§ **Input for this task**:

--------------------------------------------------

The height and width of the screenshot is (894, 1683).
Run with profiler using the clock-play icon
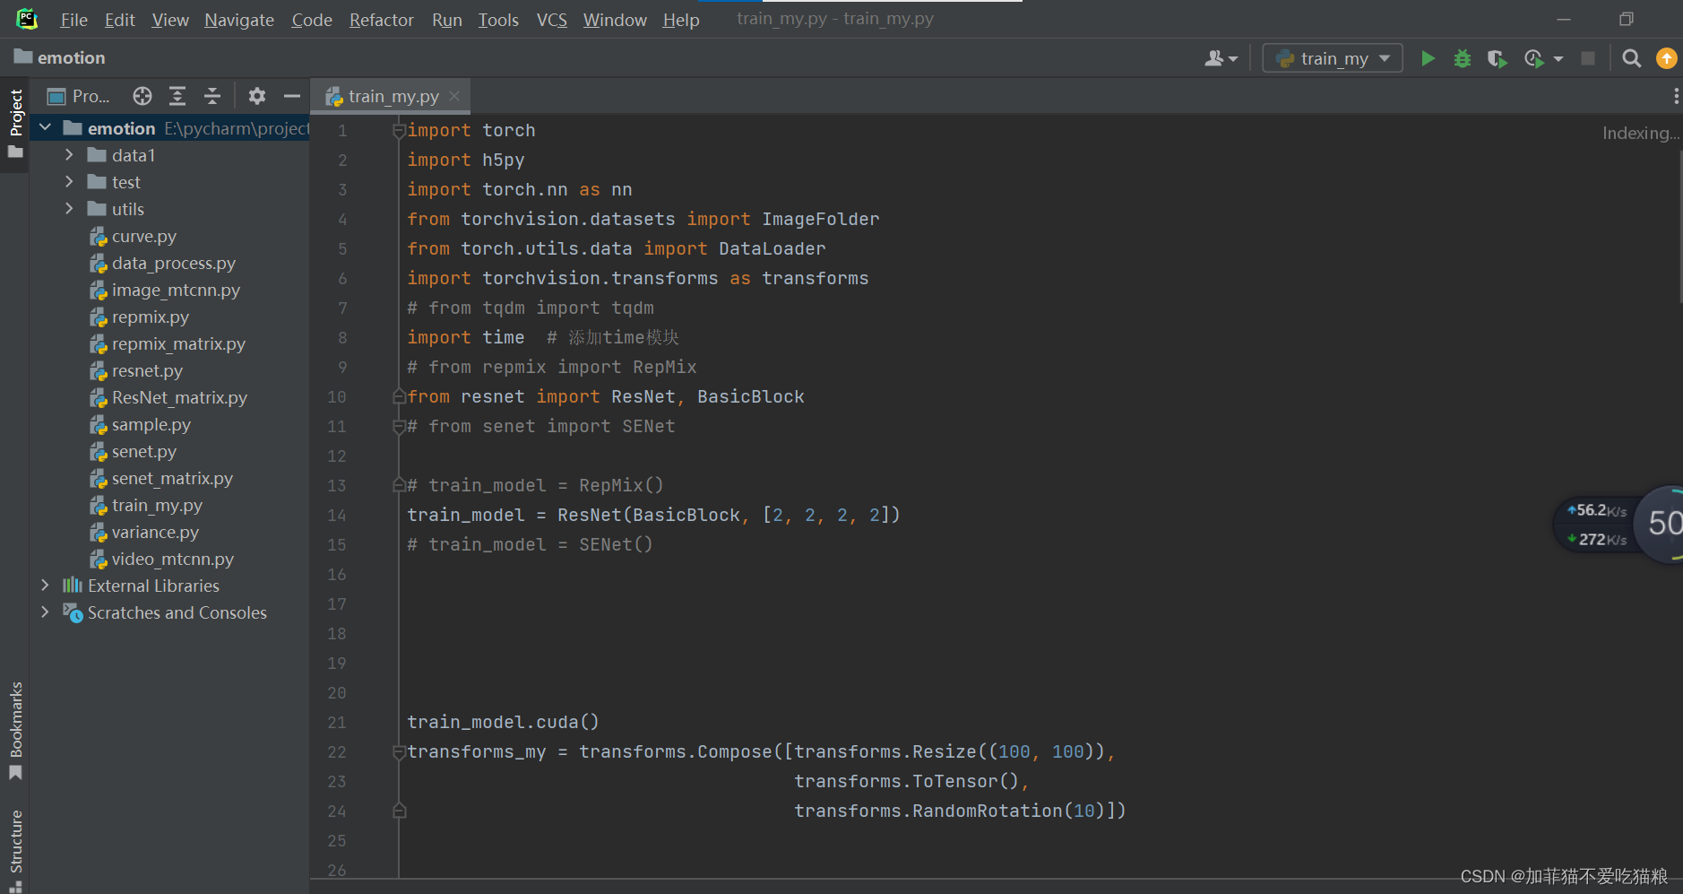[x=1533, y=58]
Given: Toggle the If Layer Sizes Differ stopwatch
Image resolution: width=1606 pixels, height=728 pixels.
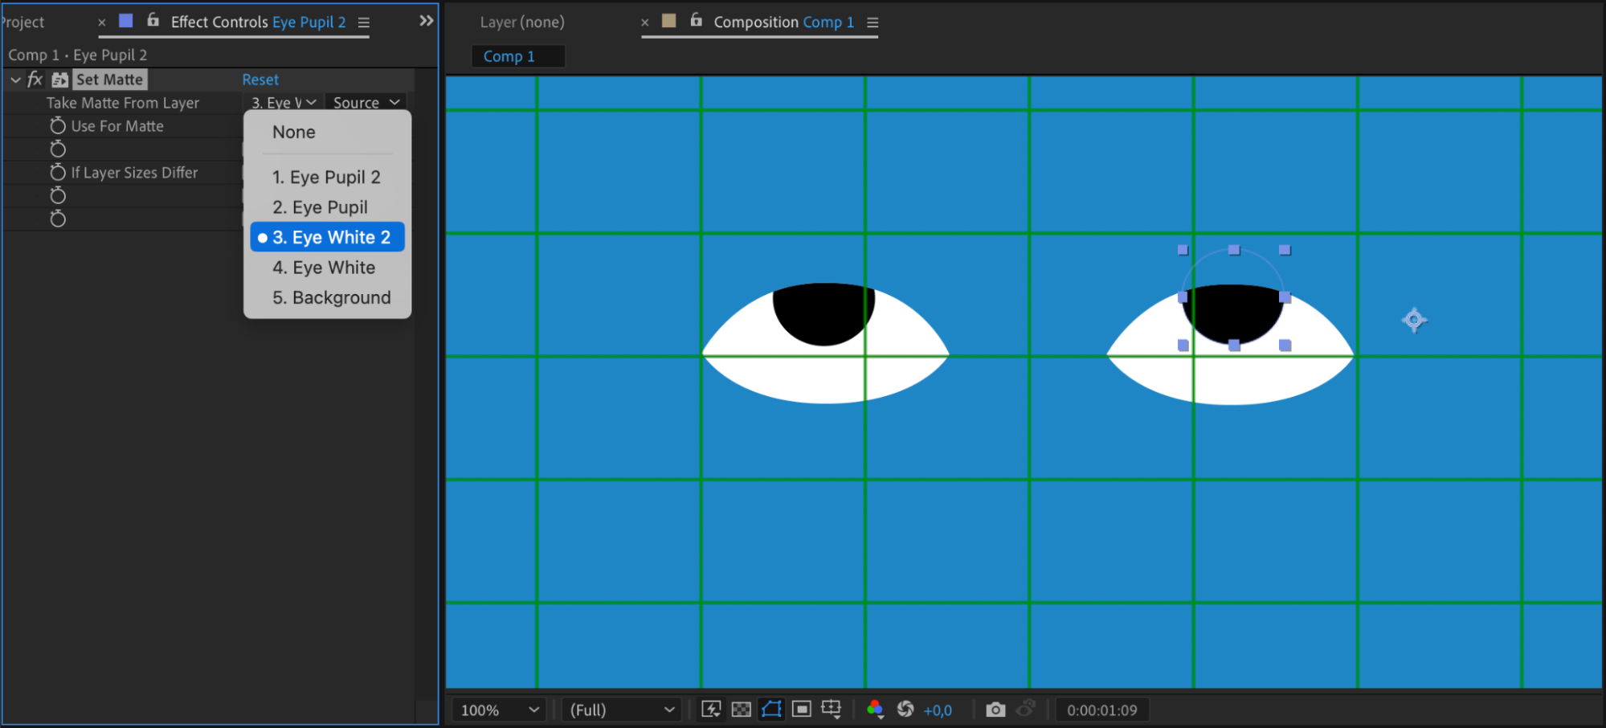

--------------------------------------------------

§ **Written exercise**:
Copy every line of the material above word for word, leaving out the pictures.

§ **Task answer**:
The height and width of the screenshot is (894, 1683).
Run with profiler using the clock-play icon
[x=1533, y=58]
Given: Toggle the If Layer Sizes Differ stopwatch
Image resolution: width=1606 pixels, height=728 pixels.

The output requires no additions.